→ **Provided material**
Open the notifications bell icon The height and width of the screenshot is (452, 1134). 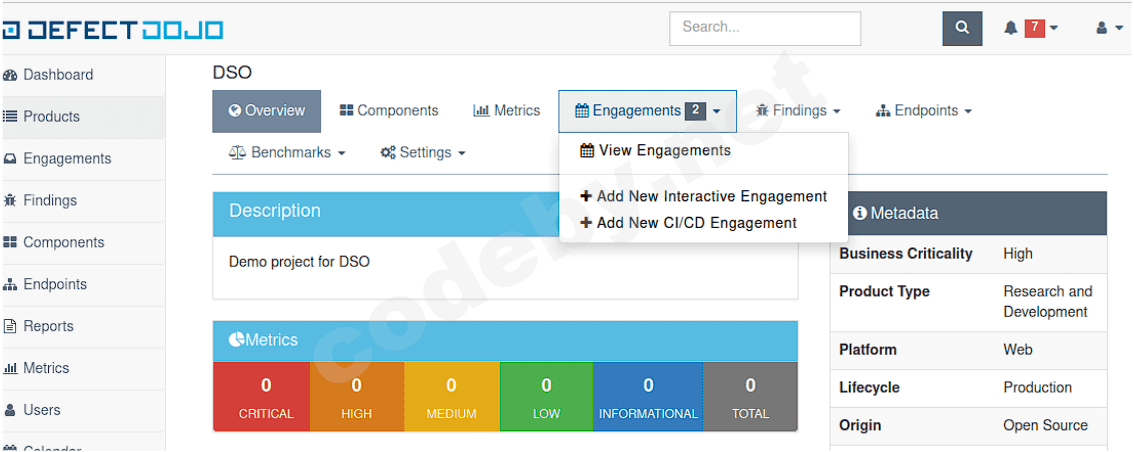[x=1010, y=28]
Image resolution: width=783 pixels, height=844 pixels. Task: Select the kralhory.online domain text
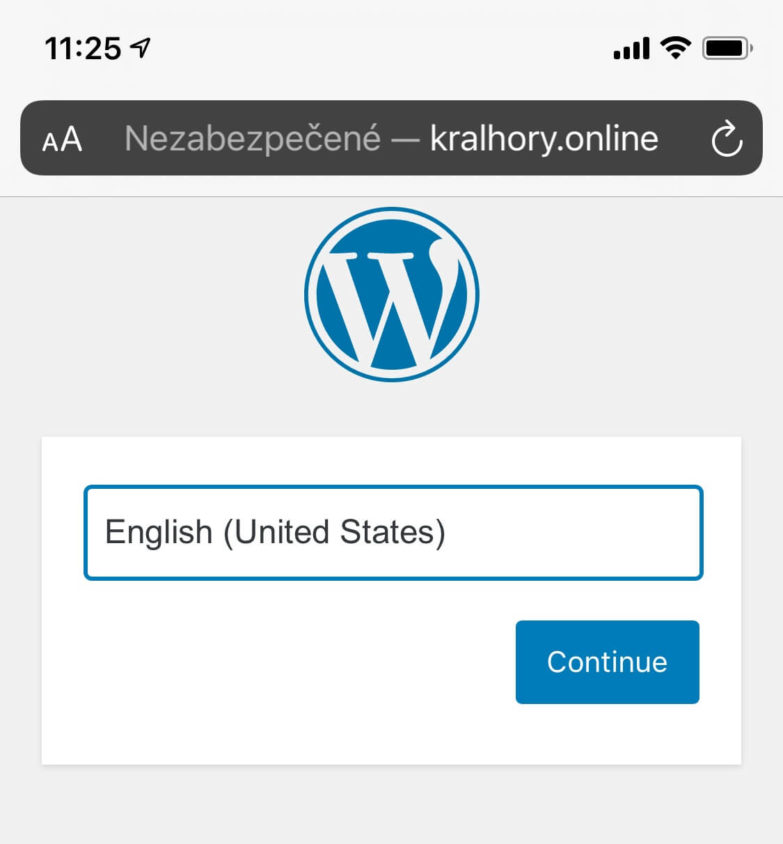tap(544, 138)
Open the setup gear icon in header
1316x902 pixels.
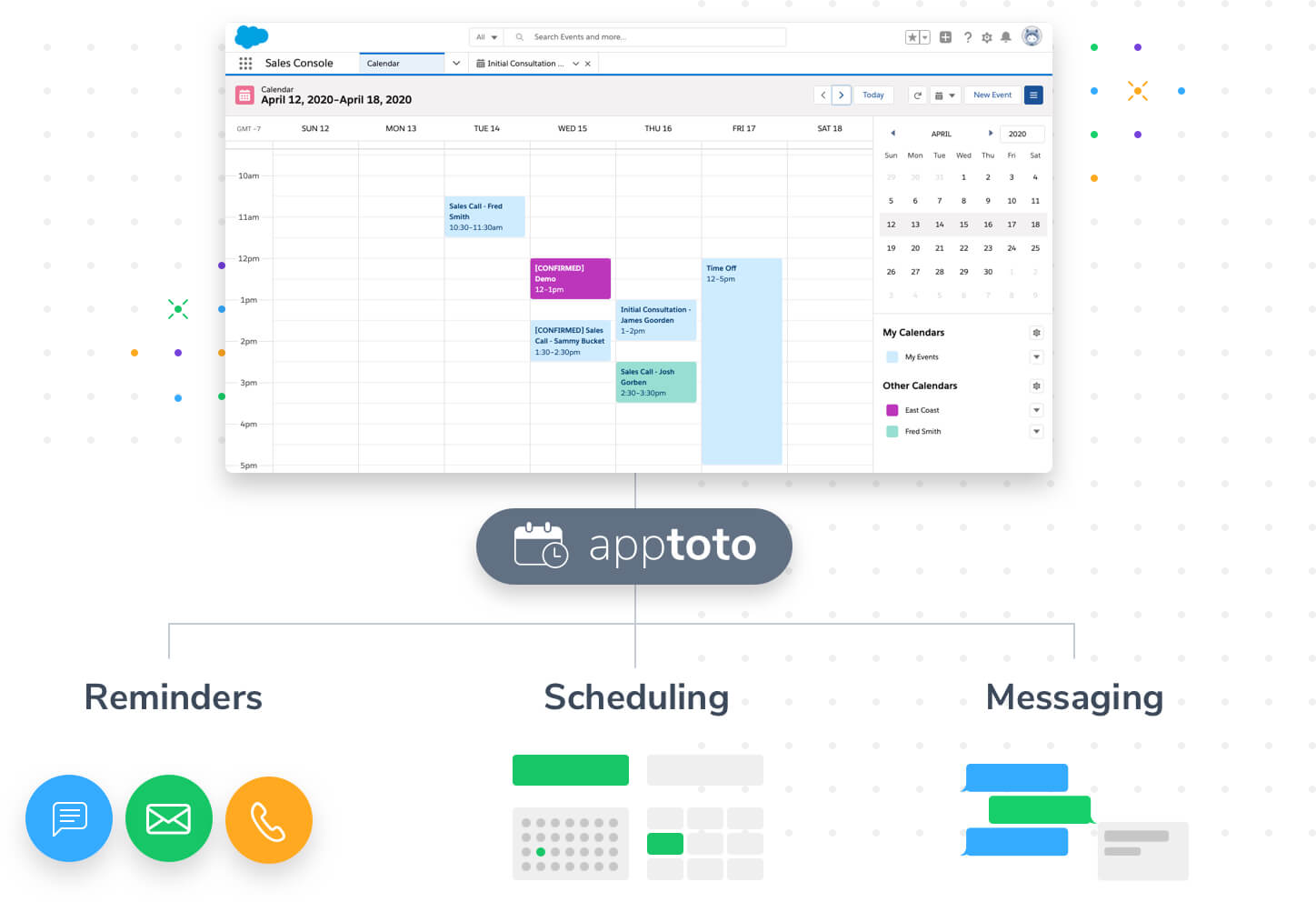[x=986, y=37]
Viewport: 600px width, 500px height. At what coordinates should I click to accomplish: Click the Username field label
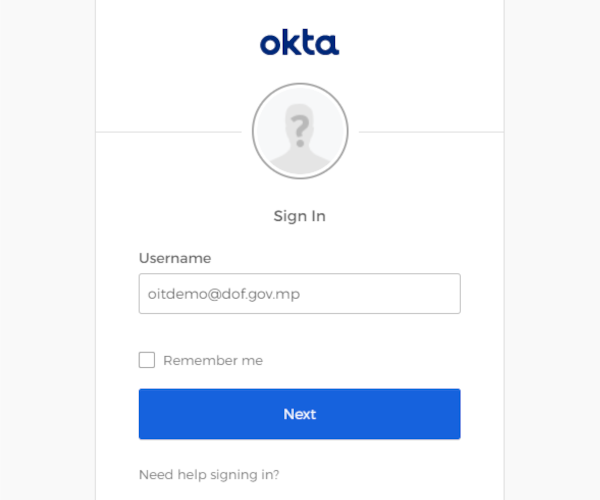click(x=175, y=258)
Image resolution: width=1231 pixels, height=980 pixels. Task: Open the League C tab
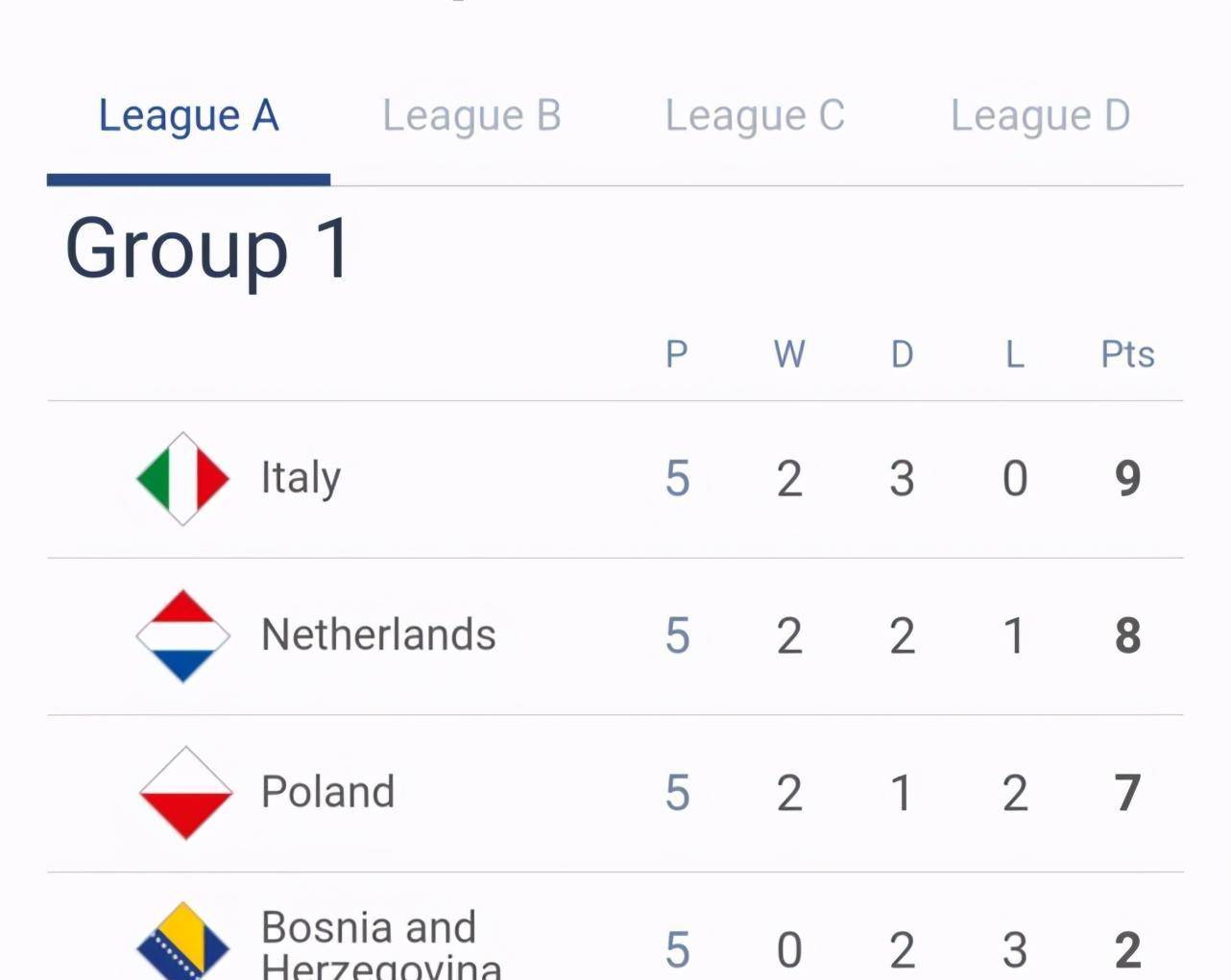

→ **Work to complete**
Copy out everything in the data above, from the line that contains "Image resolution: width=783" down to the end, and leave the pictures out.

→ **Result below**
Image resolution: width=783 pixels, height=844 pixels. Task: Select the kralhory.online domain text
tap(544, 138)
Open the setup gear icon in header
1316x902 pixels.
[x=986, y=37]
Viewport: 600px width, 500px height. At what coordinates should I click to accomplish: Click the Username field label
click(x=175, y=258)
Image resolution: width=1231 pixels, height=980 pixels. Task: Open the League C tab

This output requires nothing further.